O ministro Flávio Dino, do Supremo Tribunal Federal, intimou nesta quarta-feira (15) os presidentes dos 21 partidos com representação no Congresso Nacional a explicarem, em até dez dias, como participam da definição e da distribuição de emendas parlamentares. As siglas deverão informar se seus dirigentes controlam cotas ou reservas de recursos, quem autoriza as indicações, qual seria o fundamento jurídico da prática e como as decisões são formalizadas.
A medida foi tomada após declarações públicas indicarem que presidentes partidários influenciam diretamente a destinação do dinheiro.
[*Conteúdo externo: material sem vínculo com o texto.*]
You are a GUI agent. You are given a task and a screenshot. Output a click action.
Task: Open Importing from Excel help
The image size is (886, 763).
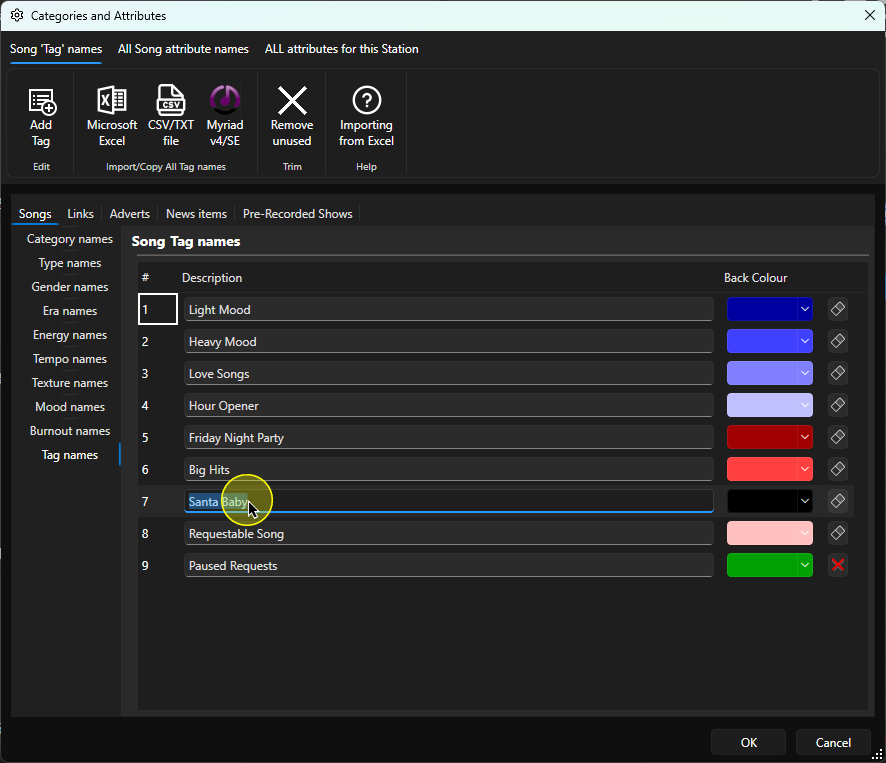click(366, 118)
O presidente do PL, Valdemar Costa Neto, afirmou que recebe prefeitos, avalia demandas e encaminha sugestões à liderança da legenda. Dino, porém, sustenta que a indicação das emendas é prerrogativa de parlamentares no exercício do mandato — e considera anômala a atuação de ex-congressistas dando ordens a funcionários das Casas legislativas.
A nova cobrança amplia a ofensiva do STF pela rastreabilidade dos recursos públicos. Em audiência de monitoramento, técnicos apontaram que nenhuma das emendas analisadas cumpriu integralmente os critérios considerados adequados de transparência e que 92% apresentavam baixo nível de rastreabilidade. O DFMobilidade já mostrou outros capítulos desse cerco, como a cobrança sobre emendas que podem ter financiado um filme sobre Bolsonaro e o bloqueio das indicações atribuídas a Eduardo Bolsonaro e Alexandre Ramagem.
A intimação não significa que os 21 partidos tenham cometido irregularidades, mas obriga cada legenda a tirar da penumbra uma prática que há anos transita entre a articulação política e o comando informal do Orçamento. Ao final do prazo, Dino poderá avaliar se há mecanismos incompatíveis com as regras de transparência e encaminhar novas providências. Em Brasília, o dinheiro público até pode percorrer muitos gabinetes; continuar sem dono declarado é que ficou mais difícil.